For years, food delivery companies have focused on gaining scale in what’s become a highly competitive market. That’s fine if they are prepared to stomach losses during their land grab exercise but at some point, the focus must shift to making a profit, and that’s the situation with Just Eat Takeaway.
It has been streamlining its business, with the results now shining through. A move from a loss-making position to positive earnings has come in the nick of time as the cost-of-living crisis has resulted in a decline in order volumes.
AJ Bell’s Russ Mould said: “Just Eat has made mistakes along the way, such as spending too much money buying Grubhub, only to put it up for sale soon afterwards. It also had to battle with an activist investor who criticised the company’s leadership decisions. A post-pandemic hangover weighed on sentiment and the shares tumbled.
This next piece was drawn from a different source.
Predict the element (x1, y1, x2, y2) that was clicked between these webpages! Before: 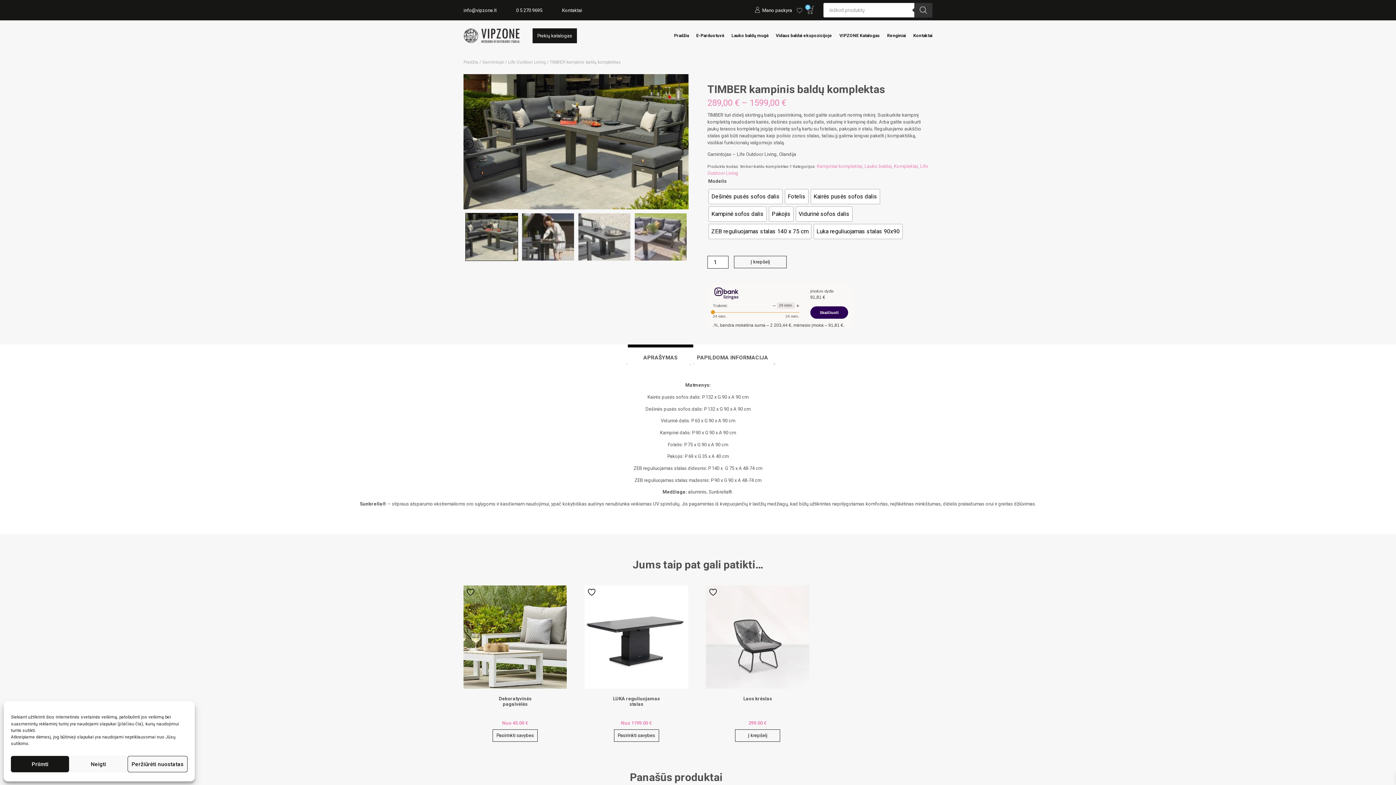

“Now it’s on the comeback trail, with the share price having doubled in price since October 2022. The market seems to like its sharpened strategy but there is no denying the difficult backdrop for the business.
“A recession could cause people to scale back spending further, meaning the weekend takeaway treat could be downgraded to only once or twice a month. That would be bad news for the network of drivers waiting to deliver food to people’s homes.
“It’s also the worst time to be selling a business like Grubhub, so don’t expect a blockbuster deal for that asset this year.”